Daí falar-se cada vez mais de Estado regulador, sociedade pós-industrial, da
aprendizagem ou educativa e de economia do conhecimento. O Estado deixa
de ser o Estado mínimo do século XIX e o Estado produtor do século XX para
passar a ser o Estado catalizador e regulador - capaz de ordenar a
economia, de intervir supletivamente ou subsidiariamente, de usar
métodos indirectos de incentivo e desincentivo a determinados
comportamentos ineficientes e iníquos e de garantir a concorrência
equilibrada e justa. O Estado regulador e catalizador e a economia de
mercado completam-se assim, devendo o primeiro ser um incentivador de
iniciativas e um factor de inovação e de desenvolvimento.
Na passagem da segunda à terceira revolução industrial, em que a produção
de massa dá lugar à inovação tecnológica em grande escala (a partir dos
micro-processadores e do aperfeiçoamento de chips microscópicos),
encontramo-nos diante da abertura de fronteiras e da afirmação da
globalização ou mundialização, o que leva à completa reformulação das
políticas públicas e do papel dos Estados. Os novos espaços supranacionais
(União Europeia, Mercosul) tendem, assim, a assumir progressivamente
funções que tradicionalmente estavam reservadas ao Estados-nações. No dizer
de Daniel Bell, o Estado-nação tornou-se demasiado pequeno ou demasiado
grande para responder aos desafios contemporâneos.

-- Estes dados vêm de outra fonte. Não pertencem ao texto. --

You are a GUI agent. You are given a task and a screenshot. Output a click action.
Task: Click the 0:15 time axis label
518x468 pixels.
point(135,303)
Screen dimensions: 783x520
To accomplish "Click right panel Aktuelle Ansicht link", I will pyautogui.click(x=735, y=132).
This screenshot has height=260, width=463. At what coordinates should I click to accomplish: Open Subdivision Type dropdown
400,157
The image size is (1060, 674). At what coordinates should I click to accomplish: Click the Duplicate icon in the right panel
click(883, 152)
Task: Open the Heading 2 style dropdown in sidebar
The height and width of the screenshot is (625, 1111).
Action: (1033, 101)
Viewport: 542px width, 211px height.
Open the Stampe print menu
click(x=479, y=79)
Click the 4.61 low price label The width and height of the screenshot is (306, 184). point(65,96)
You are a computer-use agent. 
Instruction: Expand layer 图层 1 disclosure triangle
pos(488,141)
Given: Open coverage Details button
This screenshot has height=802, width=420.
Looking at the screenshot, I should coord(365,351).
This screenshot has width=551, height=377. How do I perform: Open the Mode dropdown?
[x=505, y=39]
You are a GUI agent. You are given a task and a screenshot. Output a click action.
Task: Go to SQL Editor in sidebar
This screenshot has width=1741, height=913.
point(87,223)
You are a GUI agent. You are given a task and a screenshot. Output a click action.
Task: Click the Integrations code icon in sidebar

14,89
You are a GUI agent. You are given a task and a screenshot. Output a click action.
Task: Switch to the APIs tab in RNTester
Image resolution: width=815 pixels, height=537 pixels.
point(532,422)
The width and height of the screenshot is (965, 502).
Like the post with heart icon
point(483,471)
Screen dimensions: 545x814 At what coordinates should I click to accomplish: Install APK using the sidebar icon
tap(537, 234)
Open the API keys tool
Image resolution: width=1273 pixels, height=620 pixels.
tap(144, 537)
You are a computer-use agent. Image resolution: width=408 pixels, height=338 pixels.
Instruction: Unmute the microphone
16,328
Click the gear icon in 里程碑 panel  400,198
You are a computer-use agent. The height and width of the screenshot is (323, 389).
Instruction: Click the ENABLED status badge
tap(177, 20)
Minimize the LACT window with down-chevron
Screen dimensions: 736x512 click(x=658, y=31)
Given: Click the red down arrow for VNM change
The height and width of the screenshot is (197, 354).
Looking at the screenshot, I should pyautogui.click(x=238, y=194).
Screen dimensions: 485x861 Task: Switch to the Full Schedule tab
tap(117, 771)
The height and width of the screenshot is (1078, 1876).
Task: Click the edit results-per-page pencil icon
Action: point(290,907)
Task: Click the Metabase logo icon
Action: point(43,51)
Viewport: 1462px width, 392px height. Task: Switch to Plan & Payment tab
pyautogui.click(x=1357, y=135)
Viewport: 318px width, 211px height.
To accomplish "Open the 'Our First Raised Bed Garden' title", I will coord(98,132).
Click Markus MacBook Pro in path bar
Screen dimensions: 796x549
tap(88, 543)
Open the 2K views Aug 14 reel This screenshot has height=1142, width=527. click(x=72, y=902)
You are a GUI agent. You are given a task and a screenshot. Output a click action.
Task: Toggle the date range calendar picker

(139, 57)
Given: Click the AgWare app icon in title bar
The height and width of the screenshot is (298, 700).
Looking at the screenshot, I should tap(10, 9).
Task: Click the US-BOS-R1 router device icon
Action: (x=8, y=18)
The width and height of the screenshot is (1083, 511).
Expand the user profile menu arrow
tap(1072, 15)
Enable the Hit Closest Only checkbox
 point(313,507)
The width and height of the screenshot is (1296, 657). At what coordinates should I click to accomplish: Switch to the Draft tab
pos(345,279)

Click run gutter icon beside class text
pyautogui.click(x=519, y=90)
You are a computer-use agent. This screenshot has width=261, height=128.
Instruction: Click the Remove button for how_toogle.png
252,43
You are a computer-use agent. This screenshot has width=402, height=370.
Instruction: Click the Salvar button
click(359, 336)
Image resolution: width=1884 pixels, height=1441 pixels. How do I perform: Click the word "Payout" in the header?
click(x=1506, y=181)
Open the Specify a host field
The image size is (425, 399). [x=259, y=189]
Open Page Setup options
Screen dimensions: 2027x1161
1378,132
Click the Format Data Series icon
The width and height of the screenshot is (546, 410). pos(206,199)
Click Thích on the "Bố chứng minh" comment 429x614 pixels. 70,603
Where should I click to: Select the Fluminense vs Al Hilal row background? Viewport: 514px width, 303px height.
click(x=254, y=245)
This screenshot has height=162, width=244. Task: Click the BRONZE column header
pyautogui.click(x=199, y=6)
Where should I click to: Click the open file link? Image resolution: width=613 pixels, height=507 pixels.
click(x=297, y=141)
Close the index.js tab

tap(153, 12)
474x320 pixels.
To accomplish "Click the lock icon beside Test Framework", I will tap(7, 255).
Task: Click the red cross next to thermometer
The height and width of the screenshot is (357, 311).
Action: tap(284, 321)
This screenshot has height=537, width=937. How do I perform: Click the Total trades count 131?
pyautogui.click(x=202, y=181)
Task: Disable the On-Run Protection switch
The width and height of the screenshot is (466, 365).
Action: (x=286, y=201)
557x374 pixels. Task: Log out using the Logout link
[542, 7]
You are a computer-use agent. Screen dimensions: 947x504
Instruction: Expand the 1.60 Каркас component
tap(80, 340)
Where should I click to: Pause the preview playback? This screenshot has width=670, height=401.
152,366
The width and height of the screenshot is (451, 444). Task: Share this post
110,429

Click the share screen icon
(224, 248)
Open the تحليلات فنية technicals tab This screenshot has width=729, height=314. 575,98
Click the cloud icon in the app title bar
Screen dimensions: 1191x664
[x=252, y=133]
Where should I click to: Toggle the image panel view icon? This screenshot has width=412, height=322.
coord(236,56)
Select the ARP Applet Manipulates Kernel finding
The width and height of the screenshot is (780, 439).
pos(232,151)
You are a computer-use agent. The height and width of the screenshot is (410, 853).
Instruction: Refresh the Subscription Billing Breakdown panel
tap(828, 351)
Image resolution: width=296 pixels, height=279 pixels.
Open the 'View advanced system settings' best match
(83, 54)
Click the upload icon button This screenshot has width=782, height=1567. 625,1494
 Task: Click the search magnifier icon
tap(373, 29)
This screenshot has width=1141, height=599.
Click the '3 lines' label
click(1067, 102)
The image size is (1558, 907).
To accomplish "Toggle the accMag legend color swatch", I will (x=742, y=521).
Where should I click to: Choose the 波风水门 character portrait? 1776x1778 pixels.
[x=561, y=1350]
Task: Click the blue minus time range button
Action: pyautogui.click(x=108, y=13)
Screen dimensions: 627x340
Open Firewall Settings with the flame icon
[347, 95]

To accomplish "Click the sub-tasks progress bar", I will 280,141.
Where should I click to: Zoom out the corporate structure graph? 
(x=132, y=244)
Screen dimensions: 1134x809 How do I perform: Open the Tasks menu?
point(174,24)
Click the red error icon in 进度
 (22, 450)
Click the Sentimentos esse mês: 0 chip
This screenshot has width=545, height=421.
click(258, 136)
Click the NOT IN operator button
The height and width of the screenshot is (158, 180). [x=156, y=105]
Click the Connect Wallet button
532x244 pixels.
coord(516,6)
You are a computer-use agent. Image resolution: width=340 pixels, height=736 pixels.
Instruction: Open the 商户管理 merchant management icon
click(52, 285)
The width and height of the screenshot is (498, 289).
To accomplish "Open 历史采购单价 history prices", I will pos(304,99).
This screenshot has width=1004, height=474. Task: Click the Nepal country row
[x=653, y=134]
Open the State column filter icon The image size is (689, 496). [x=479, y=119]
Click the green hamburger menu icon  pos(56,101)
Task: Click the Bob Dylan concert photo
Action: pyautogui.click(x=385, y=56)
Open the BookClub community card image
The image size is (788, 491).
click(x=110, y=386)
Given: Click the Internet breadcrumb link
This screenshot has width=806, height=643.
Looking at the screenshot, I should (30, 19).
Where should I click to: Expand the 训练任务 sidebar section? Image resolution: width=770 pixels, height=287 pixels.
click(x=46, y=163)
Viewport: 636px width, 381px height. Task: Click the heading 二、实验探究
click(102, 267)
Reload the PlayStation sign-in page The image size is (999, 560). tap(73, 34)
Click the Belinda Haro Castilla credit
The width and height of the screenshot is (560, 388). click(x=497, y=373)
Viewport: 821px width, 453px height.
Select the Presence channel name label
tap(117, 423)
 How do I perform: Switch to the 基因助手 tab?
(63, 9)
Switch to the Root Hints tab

Daí que a noção de regulação tenha ganho uma importância acrescida. Estado
regulador tem, assim de ser capaz de ordenar, através da equilibrada
ponderação dos interesses e valores públicos e privados, as economias,
nacionais e internacionais. E tem ainda de intervir supletivamente (não como
produtor), de usar métodos indirectos de incentivo e desincentivo a
determinados comportamentos ineficientes e iníquos, além de dever garantir
a concorrência equilibrada e justa – o que é especialmente evidente por parte
das Autoridades da Concorrência nacionais ou de outra instâncias de regulação
nacionais (como os Bancos Centrais, para o sector financeiro; a ERSE, no caso
do Sector Eléctrico; a CMVM, no mercado de valores mobiliários, a ERC na
comunicação social, etc.), comunitárias ou internacionais.